▸ What is needed:
All of the entries need to be printed again exactly; pictures are the only thing to omit.

▸ Recorded information:
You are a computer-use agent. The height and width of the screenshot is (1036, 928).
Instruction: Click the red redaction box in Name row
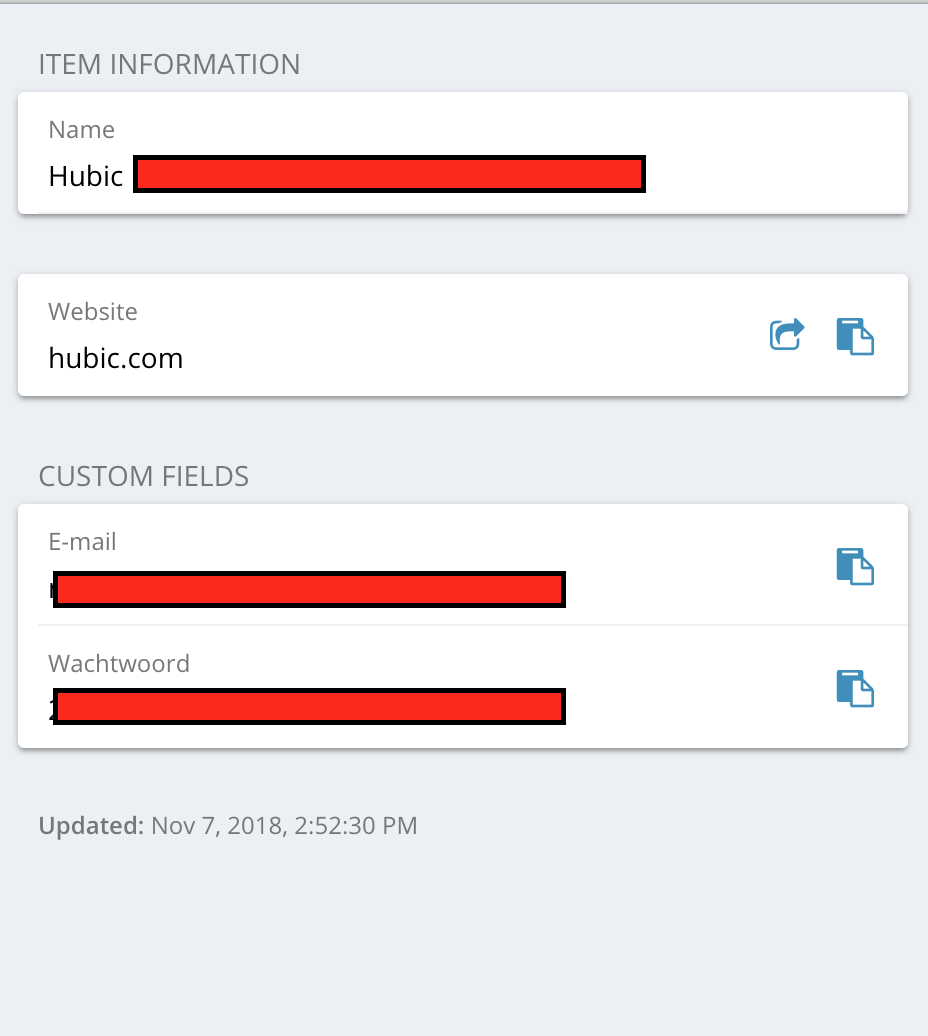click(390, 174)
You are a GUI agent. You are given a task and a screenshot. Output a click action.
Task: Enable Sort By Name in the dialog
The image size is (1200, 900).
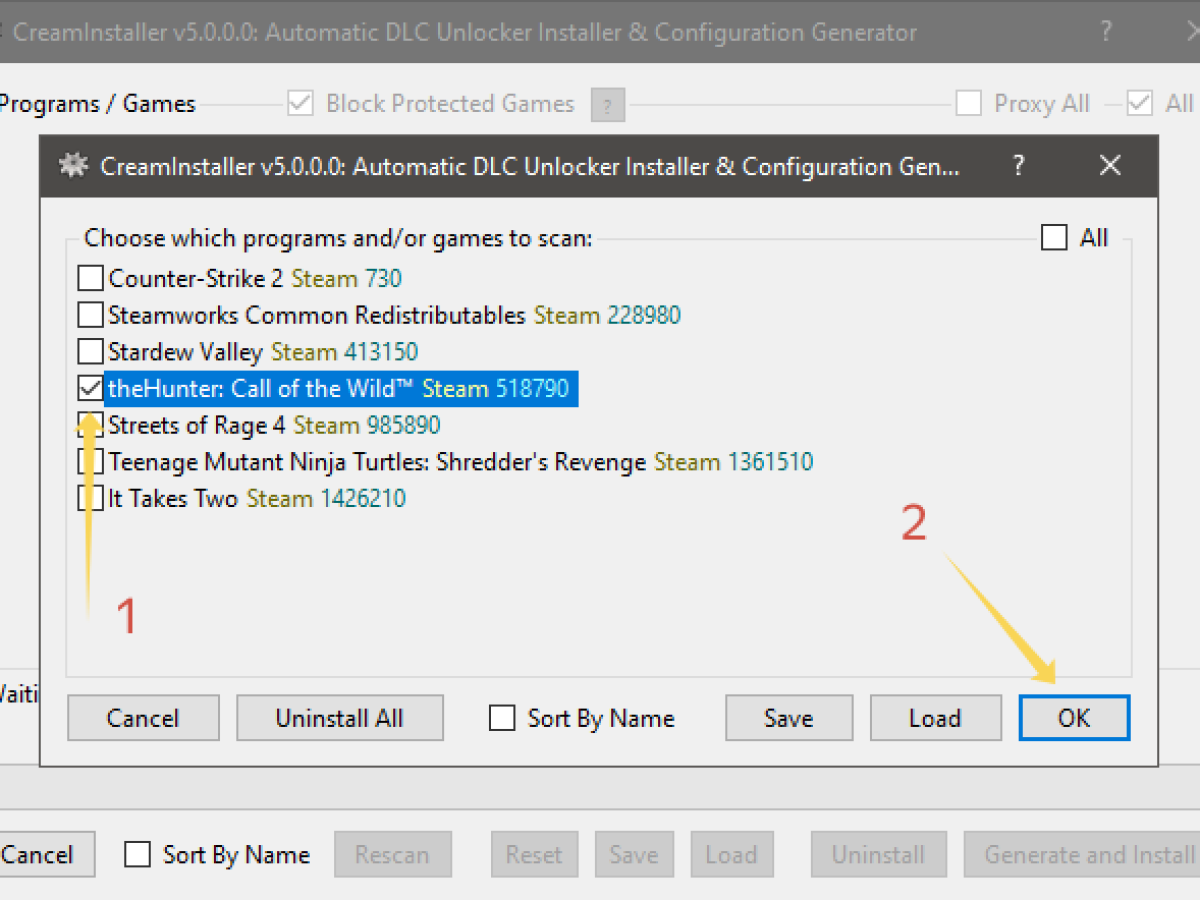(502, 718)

▸ Answer:
You are a computer-use agent. The height and width of the screenshot is (1036, 928).
Instruction: Click the red redaction box in Name row
click(390, 174)
You are a GUI agent. You are given a task and a screenshot. Output a click action.
Task: Enable Sort By Name in the dialog
The image size is (1200, 900).
(502, 718)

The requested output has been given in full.